AUTHOR=Lijffijt Marijn , Green Charles E. , Balderston Nicholas , Iqbal Tabish , Atkinson Megan , Vo-Le Brittany , Vo-Le Bylinda , O’Brien Brittany , Grillon Christian , Swann Alan C. , Mathew Sanjay J.
TITLE=A Proof-of-Mechanism Study to Test Effects of the NMDA Receptor Antagonist Lanicemine on Behavioral Sensitization in Individuals With Symptoms of PTSD
JOURNAL=Frontiers in Psychiatry
VOLUME=10
YEAR=2019
URL=https://www.frontiersin.org/journals/psychiatry/articles/10.3389/fpsyt.2019.00846
DOI=10.3389/fpsyt.2019.00846
ISSN=1664-0640
ABSTRACT=
Background: Individuals with post-traumatic stress disorder (PTSD) have a heightened sensitivity to subsequent stressors, addictive drugs, and symptom recurrence, a form of behavioral sensitization. N-methyl-D-aspartate receptors (NMDARs) are involved in the establishment and activation of sensitized behavior.
Objective: We describe a protocol of a randomized placebo-controlled Phase 1b proof-of-mechanism trial to examine target engagement, safety, tolerability, and possible efficacy of the NMDAR antagonist lanicemine in individuals with symptoms of PTSD (Clinician Administered PTSD Scale [CAPS-5] score ≥ 25) and evidence of behavioral sensitization measured as enhanced anxiety-potentiated startle (APS; T-score ≥ 2.8).
Methods: Subjects (n = 24; age range 21–65) receive three 60-min intravenous infusions of placebo or 100 mg lanicemine over 5 non-consecutive days. Primary endpoint is change in APS from pre-treatment baseline to after the third infusion. NMDAR engagement is probed with resting state EEG gamma band power, 40 Hz auditory steady state response, the mismatch negativity amplitude, and P50 sensory gating. Change in CAPS-5 scores is an exploratory clinical endpoint. Bayesian statistical methods will evaluate endpoints to determine suitability of this agent for further study.

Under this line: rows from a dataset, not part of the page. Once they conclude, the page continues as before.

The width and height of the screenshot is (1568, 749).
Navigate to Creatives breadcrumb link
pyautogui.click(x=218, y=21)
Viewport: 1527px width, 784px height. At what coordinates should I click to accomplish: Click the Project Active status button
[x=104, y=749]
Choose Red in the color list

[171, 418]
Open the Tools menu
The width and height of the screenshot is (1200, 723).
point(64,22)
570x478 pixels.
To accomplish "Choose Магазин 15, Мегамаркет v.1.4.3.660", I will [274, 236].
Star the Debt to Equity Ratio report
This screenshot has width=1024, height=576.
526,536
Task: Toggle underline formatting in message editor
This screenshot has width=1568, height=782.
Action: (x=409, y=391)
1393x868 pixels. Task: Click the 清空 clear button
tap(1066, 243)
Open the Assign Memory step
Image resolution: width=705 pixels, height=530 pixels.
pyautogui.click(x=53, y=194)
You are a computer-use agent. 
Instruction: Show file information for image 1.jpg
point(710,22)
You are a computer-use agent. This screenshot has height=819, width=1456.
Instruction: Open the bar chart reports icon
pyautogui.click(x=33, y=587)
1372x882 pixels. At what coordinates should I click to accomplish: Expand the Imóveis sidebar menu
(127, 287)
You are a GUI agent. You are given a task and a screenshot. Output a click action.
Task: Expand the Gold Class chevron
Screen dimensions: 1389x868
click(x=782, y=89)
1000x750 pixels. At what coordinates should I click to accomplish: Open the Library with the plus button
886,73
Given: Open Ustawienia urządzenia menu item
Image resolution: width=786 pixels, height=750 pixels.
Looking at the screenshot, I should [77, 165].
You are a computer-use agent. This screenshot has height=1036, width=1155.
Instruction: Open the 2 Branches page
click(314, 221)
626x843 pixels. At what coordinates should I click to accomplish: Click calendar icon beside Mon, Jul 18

Conclusion: In contrast to traditional early-phase trials that use symptom severity to track treatment efficacy, this study tracks engagement of the study drug on expression of behavioral sensitization, a functional mechanism likely to cut across disorders. This experimental therapeutics design is consistent with recent NIMH-industry collaborative studies, and could serve as a template for testing novel pharmacological agents in psychiatry.
Clinical Trial Registration:www.ClinicalTrials.gov, identifier NCT03166501.